One of the challenges with development is that users only see the outside of the system, the user interface, perhaps the APIs if they are more technical and unless the system has a problem, the architecture and internals are largely ignored... so how do you get customers to invest in the architecture for the future when they see no immediate benefit.
Well the first question is why bother in the first place? Why not simply just add new functionality (i.e. user stories) based on what the customers are asking for. What could be the problem...
In the same way that expanding a house so that it exceeds its foundations is a recipe for disaster, if you don't continue to evolve your architecture, eventually you will not be able to continue to add functionality without the system breaking. For example some of our competitors had products written as ActiveX Windows applications, at some point they needed to become web applications if they were going to compete in the cloud. Similarly with the adoption of mobile devices such as tablets and smartphones, the UI needs to work on mobiles.
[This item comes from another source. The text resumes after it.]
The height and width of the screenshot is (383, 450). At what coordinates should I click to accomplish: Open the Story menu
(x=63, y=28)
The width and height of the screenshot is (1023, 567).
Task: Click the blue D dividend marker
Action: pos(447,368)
Many years ago I was involved in revamping an internal system for a consulting firm and we had this great idea - lets design and build a new architecture upfront, switch from VB6 client/server technologies to a new web based UI and service based architecture. It would take 12 months and cost $x million dollars. Of course the users wouldn't see any benefit until after we added the first features to use the new architecture 16 months later....
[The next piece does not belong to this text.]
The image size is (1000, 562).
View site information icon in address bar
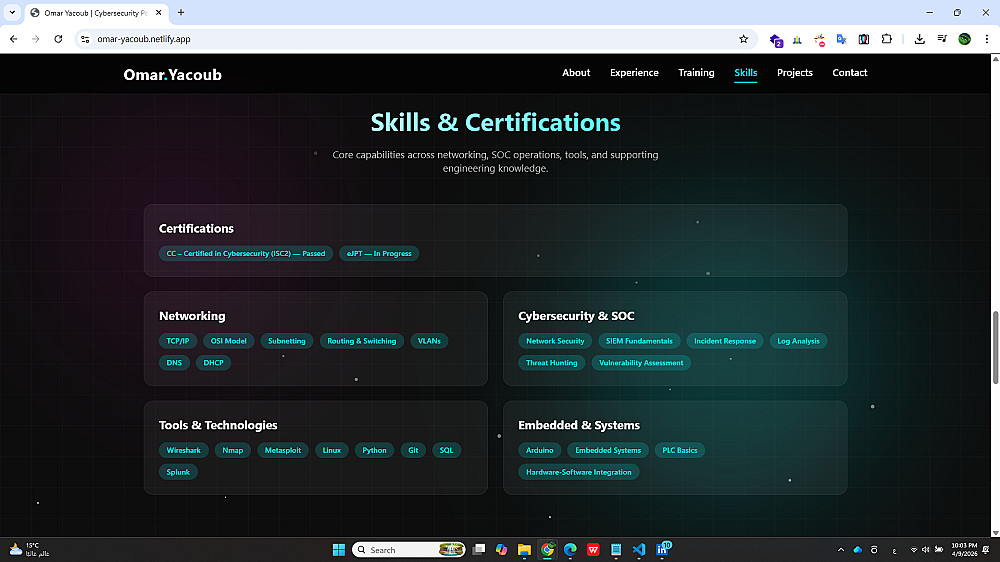(x=85, y=39)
Well as you can imagine, this proposal didn't go down to well, firstly because of the price and timeframe and also the feedback that the CTO didn't think we would even get the architecture right without actually building user features to test it.
So fast forward to the Agile Manifesto and the need to have user stories drive the features and have architecture only support what was needed now, how do we make sure we have a foundation that will support current and future needs.
What we have found that works well for us is to pay for the architecture a piece at a time, almost like a "tax", for every 100 points of user stories we build, we pay 20 points of an architecture tax. Every release of Spira (for example) we refactor a portion of the system to use a newer technology stack. We also experiment with different ideas to see which will work best.
As the following diagram shows, over the past 10 years we have evolved in this iterative, agile manner from a standard ASP.NET 1.0 application to the rich Ajax, mobile responsive system we have today. At no point in time did we ever have the time to completely rewrite the entire application from scratch, but we have continually refactored it so that it has always been current. This approach takes some discipline, for example it has taken 6 years to completely refactor out the use of ADO.NET DataSets a legacy data-access technology that dates from 2003.